梁夷搖頭晃腦,似乎剛睡醒,整個身子晃了有一陣子,才點頭問道“因為什麼鬨翻了?”
薛善撓頭回道“還不是府上那些修士。素商這丫頭,竟然不許我趕他們走。”
梁夷聞言,猛地大笑起來,把薛善笑呆在原地。
梁夷笑暢快後,便點破迷津“你這老頭之所以會令我調查牛有德,還不是因為他與商兒太過親密,你害怕牛有德傷害商兒?”
梁夷走到薛善身前“你既然知道商兒與牛有德親近,你就應該曉得,商兒不是不許你趕走修士。是不許你趕走牛有德。
畢竟,牛有德已經算是她的知心朋友了。至於其他修士,隻是商兒發善心抓來的,他們並不重要。”
薛善聞言,恍然大悟“原來如此!”
梁夷翻了個白眼“哦,你是真傻。”
薛善頓時怒了“小王八蛋,你說什麼?”
梁夷連忙退下數步,一隻手拽著門,說道“沒有老王八,哪來我這個小王八,是吧,爹?”
薛善咬牙切齒“你給我停下來!你還沒說該怎麼哄商兒呢!”
梁夷得寸進尺“嘿嘿,這麼說,你是不打算打我嘍?那這樣,你叫我一聲大哥,我就告訴你怎麼哄商兒,如何?”
薛善一言不發,看著梁夷,直接釋放領域,將梁夷籠罩在領域之中。
梁夷如落了蛛網的蝶,掙脫不得。
然後,便被狠狠揍了一頓。
是日,薛府上下,皆聞梁夷悲號。
薛善打的解氣了,這才放過梁夷。
梁夷趴在地上,捂著屁股,眼中是那無限怨恨。
薛善吹胡子瞪眼嗬斥道“趕緊說!”
梁夷在心裡罵了幾句後,憋屈地回答道“我有一個辦法,可謂一石二鳥、一舉兩得、一算雙謀、一箭雙雕、一…”
薛善領域釋放,梁夷連忙喊道“我說!我說!你彆急!”
梁夷悶悶不樂地開口說道“修士是必然要放的。不然薛城老戶就會認為您偏心與新來的修士。到時候,您老人家的屁股估計也要被人戳爛。”

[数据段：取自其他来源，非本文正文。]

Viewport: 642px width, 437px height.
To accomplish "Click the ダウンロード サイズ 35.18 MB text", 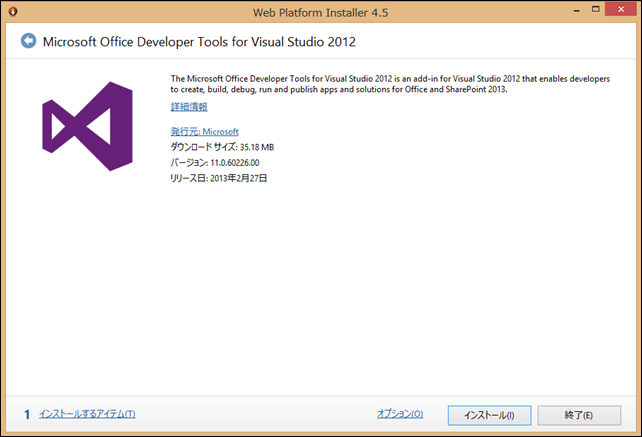I will (x=222, y=147).
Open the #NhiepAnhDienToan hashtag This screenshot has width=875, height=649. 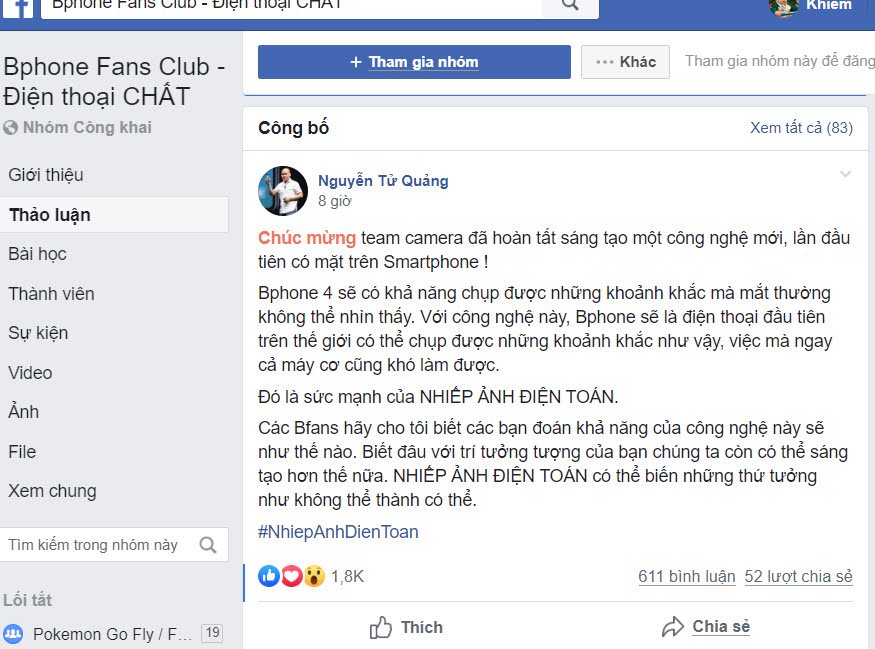338,532
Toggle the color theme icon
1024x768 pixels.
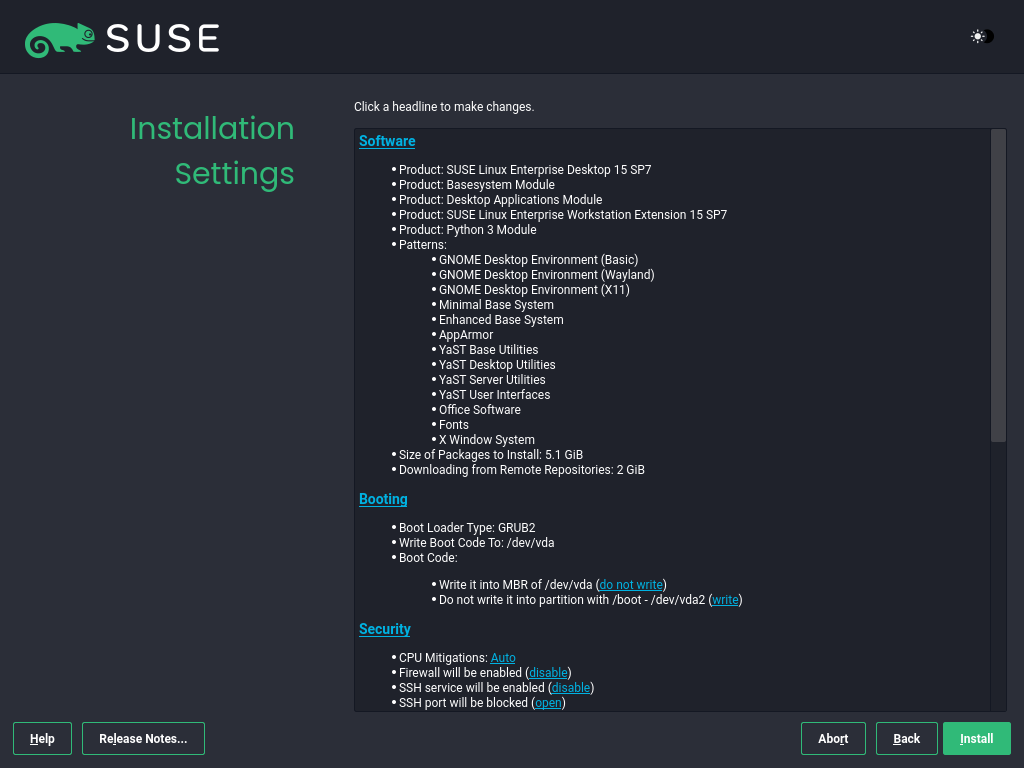[x=979, y=36]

梁夷看了一眼薛善,見薛善沒有展開領域,於是接著說道“所以,隻能放修士出去。——但修士離開薛府,必然聚眾抱團,也必然會與薛城老戶對抗起來。”
“既然解決不了洪水,那就疏通洪水。堵不如疏嘛。哦,解決不了麻煩,那就利用麻煩。”梁夷胸有成竹,繼續說道“所以,我們可以利用薛府修士與薛城老戶的鬥爭。”
薛善不解“如果鬥起來,豈不是令薛城形成兩黨之爭,如仁皇省那般內耗不斷?”
梁夷點點頭“水火自然不相容,但如果用水染濕木頭,那便能很好的隔絕水火。你懂我的意思吧?”梁夷衝著薛善挑了挑眉毛。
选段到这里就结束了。